Planning a trip into the heart of the Historical and Cultural Heritage UNESCO?
We offer accommodation in the centre of Český Krumlov, literally one minute on foot from the town’s square, with a view of the iconic Cloak Bridge and the Český Krumlov Castle.
The rooms are fully furnished with beautiful antique furniture and double beds, tempting you to a romantic getaway.
There is a private garage and parking only 10 minutes away. We would like welcome you to our house that has it all – soul, history, mysterious nooks and crannies and the typical Krumlov magic charm.
We are looking forward to seeing you!
To the history
Since 1993, the year when the reconstruction was finished, until 2009, when the building was reconstructed into what we know today.
The first classicist reconstruction, which formed the house into what we know and admire today, was done before the year 1800. Architect Johann Štěrbík, who documented the new classicist and romantic elements in July of 1884, was the one responsible for its preservation. The architect adhered to the Krumlov tradition.
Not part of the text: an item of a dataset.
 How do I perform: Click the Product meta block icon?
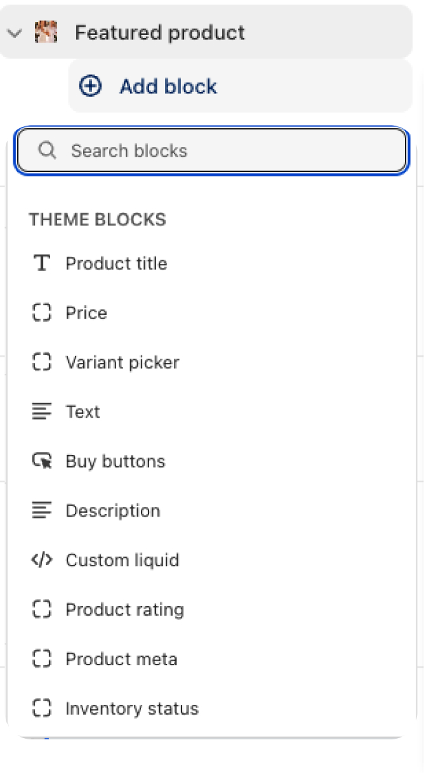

The face of the house was altered into the version we know today, the ground floor was laid with a plastered bossage. Throughout history, the house donned the colours grey, green and brown ochre.
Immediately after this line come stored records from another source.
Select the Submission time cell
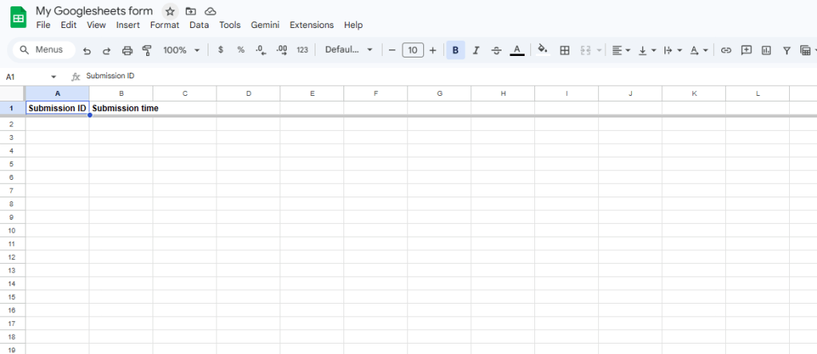tap(121, 108)
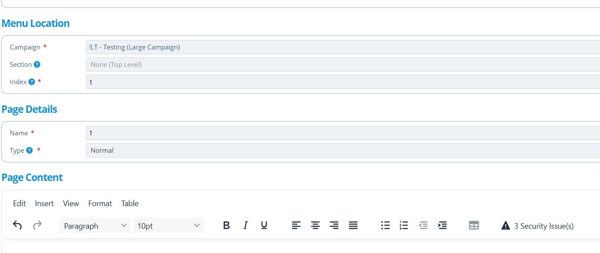The width and height of the screenshot is (600, 253).
Task: Align text left
Action: click(296, 225)
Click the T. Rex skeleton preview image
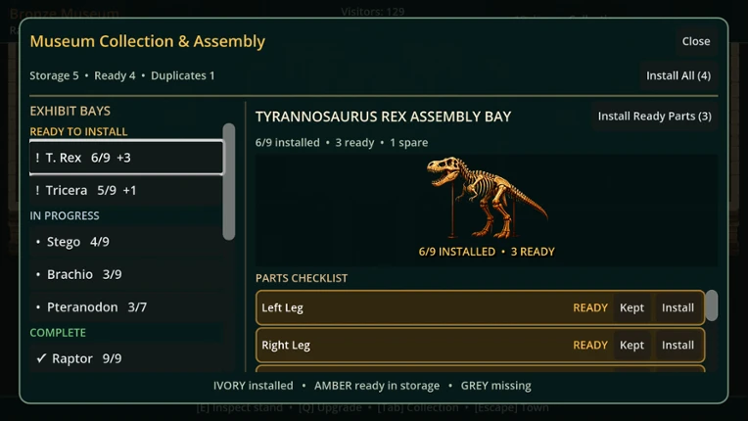 [487, 198]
Until the end of the 18th century, the walls of the house acquainted themselves with Joseph Ekert and Jan Schulz. During the first half of the 19th century, the house was inhabited by the Stockinger family, after them, up until the 1940s, the house belonged to Joseph and Anna Babler. During this period the house had classicist changes done for the first time. The façade was divided using the protruding stripes between the windows, or pilaster strips. The window ledges were much wider than today. The vertical pilaster strips are supported by a pedestal. The colours of the previous façade were sadly not preserved.
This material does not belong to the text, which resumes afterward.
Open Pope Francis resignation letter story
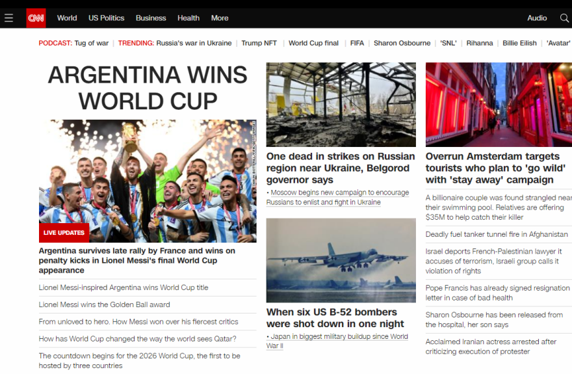 (497, 293)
The ceiling construction dates all the way back to the Baroque Period. Since 1634, the house belonged to Tomáš Steiner, who was later replaced by Matyáš Anderst. A the end of the 17th century, during the course of about 9 years, the house was inhabited by Jan Alt, followed by the royal scribe of František Josef Reichhardt, whose family lived in the house up until 1733. During 1733-1770, the house underwent several Baroque changes. Josef Reska had a saddle workshop in this house for nearly 40 years during the reconstruction until 1770.
The first recorded mention of an owner is already from the 16th century. During this time, the house was radically reconstructed to a Gothic appearance. Allegedly, Jíra Hrachovec lived here. After him, the house most likely belonged to the miller from the nearby Pečkovský mlýn. At the end of the 16th Century, in 1572, a certain Jaroš Steiner turned up in the house. At around 1733, there was a room with a beamed ceiling on the first floor, which is still there today. Dating to the Late Gothic Period there is also a barrel vault and the ground plan of the black kitchen, nowadays hidden under the construction from 1945.
The history of the house dates all the way back to the 14th century. The main appearance of the house is from the Early Medieval Period. The main appearance of the face of the house, the division into 3 sections, which we can still see today, is from the Late Gothic Period. The vaulted ground floor and cellar and the stone portals have nearly preserved their appearance until today. Most likely, there used to be a window leading from the cellar, which was removed before 1800. During the Medieval Period, the windows of the house were smaller and closer together and the windowsill was higher than the ones we see today. They used to serve as ventilation for the smoke coming out of the room where people lived their daily life. According to knownevidence it is assumed that the windows were framed with a red line.
In the house, there lived a sad young man called Helmut, who fell in love with a young woman. They both vowed to marry each other. Lady Annabella, the Krumlov witch, managed to break the woman’s will and persuade her not to get married to Helmut. In the end, the woman married an older hunchback and left Český Krumlov with him. Helmut could not survive the woman’s betrayal, so he hung himself in the attic of the house. In the past, you could hear all sorts of sounds from the attic, you could even hear the beam where Helmut’s body was found hanging creaking.